* _TASK INPUT_:
- - - - - - -
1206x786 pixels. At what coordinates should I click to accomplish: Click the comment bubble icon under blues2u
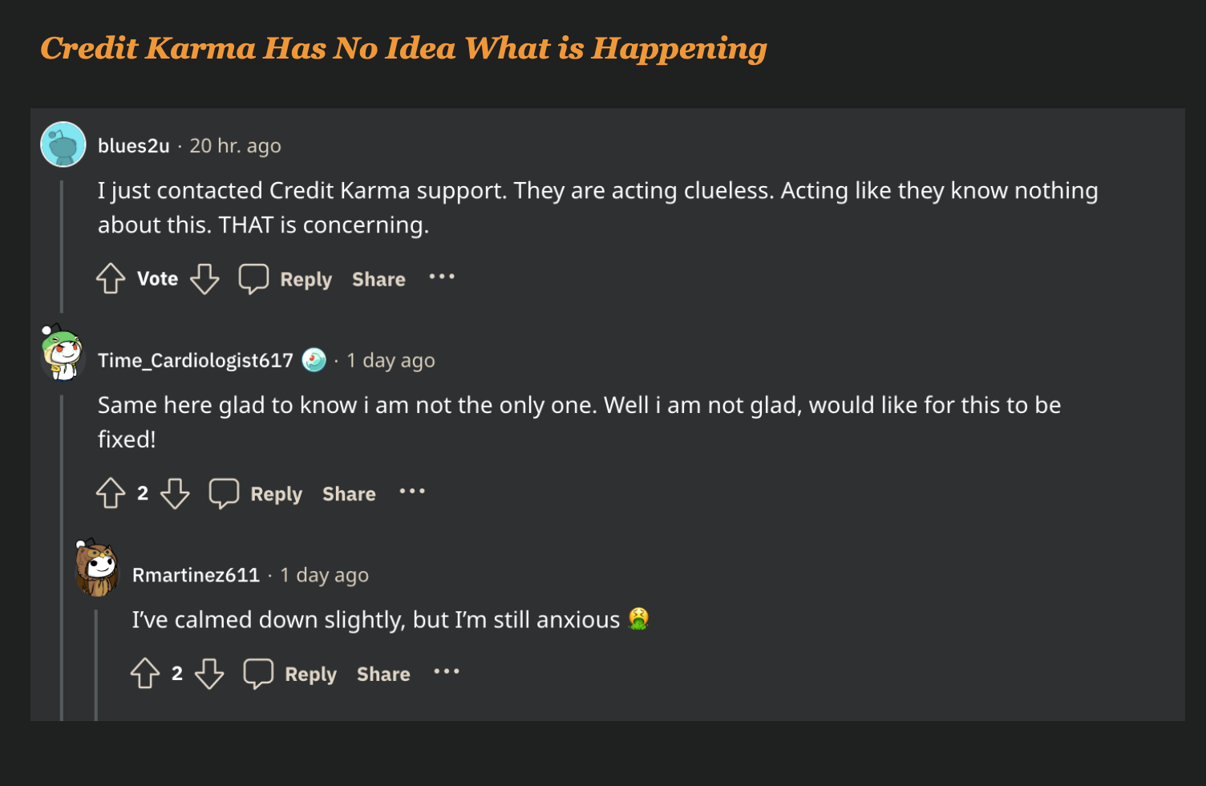tap(253, 278)
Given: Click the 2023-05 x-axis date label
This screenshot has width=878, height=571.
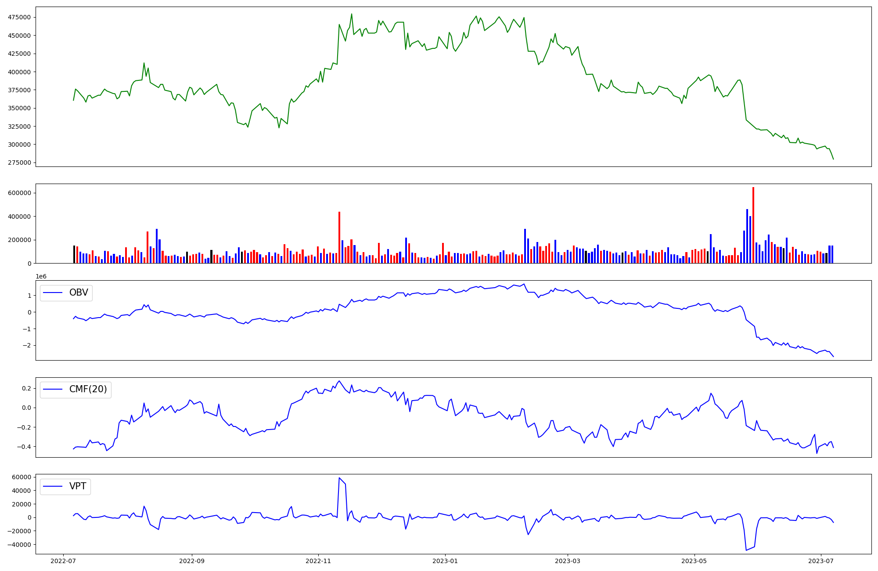Looking at the screenshot, I should pos(694,561).
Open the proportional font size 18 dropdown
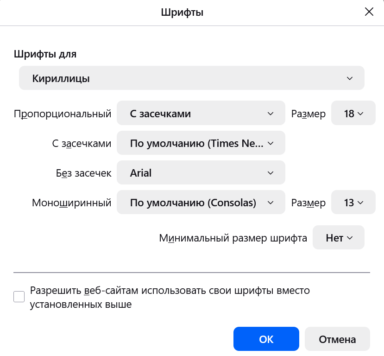The image size is (384, 356). (x=353, y=113)

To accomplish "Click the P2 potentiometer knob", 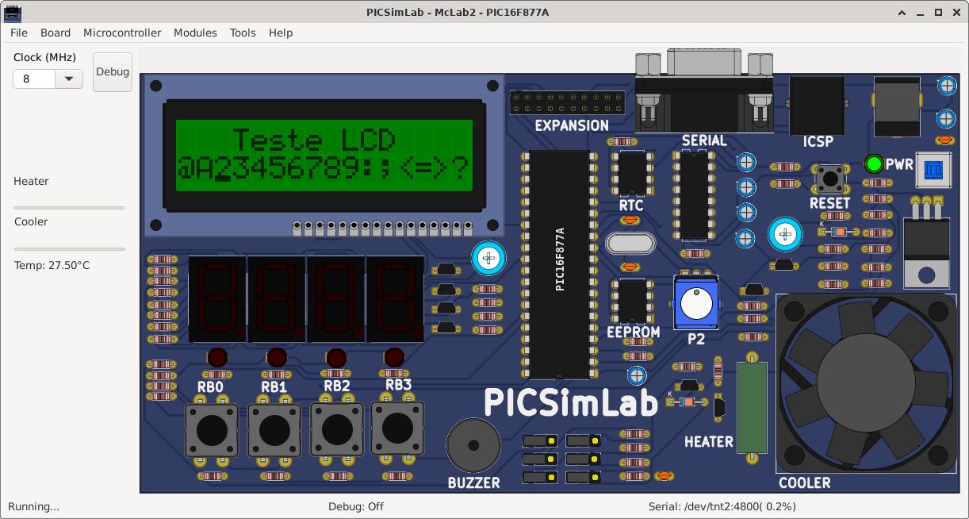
- - - - - - -
* _YOUR TASK_:
Rewrite all of the records above with "comment bubble" changed to "speech bubble" and nothing else altered. Leave the pictures out of your answer.

* _ANSWER TO THIS PROBLEM_:
1206x786 pixels. At what coordinates should I click to accomplish: Click the speech bubble icon under blues2u
tap(253, 278)
Given: Click the 2023-05 x-axis date label
This screenshot has width=878, height=571.
Looking at the screenshot, I should pos(694,561).
Open the proportional font size 18 dropdown
The image size is (384, 356). (x=353, y=113)

To accomplish "Click the P2 potentiometer knob", 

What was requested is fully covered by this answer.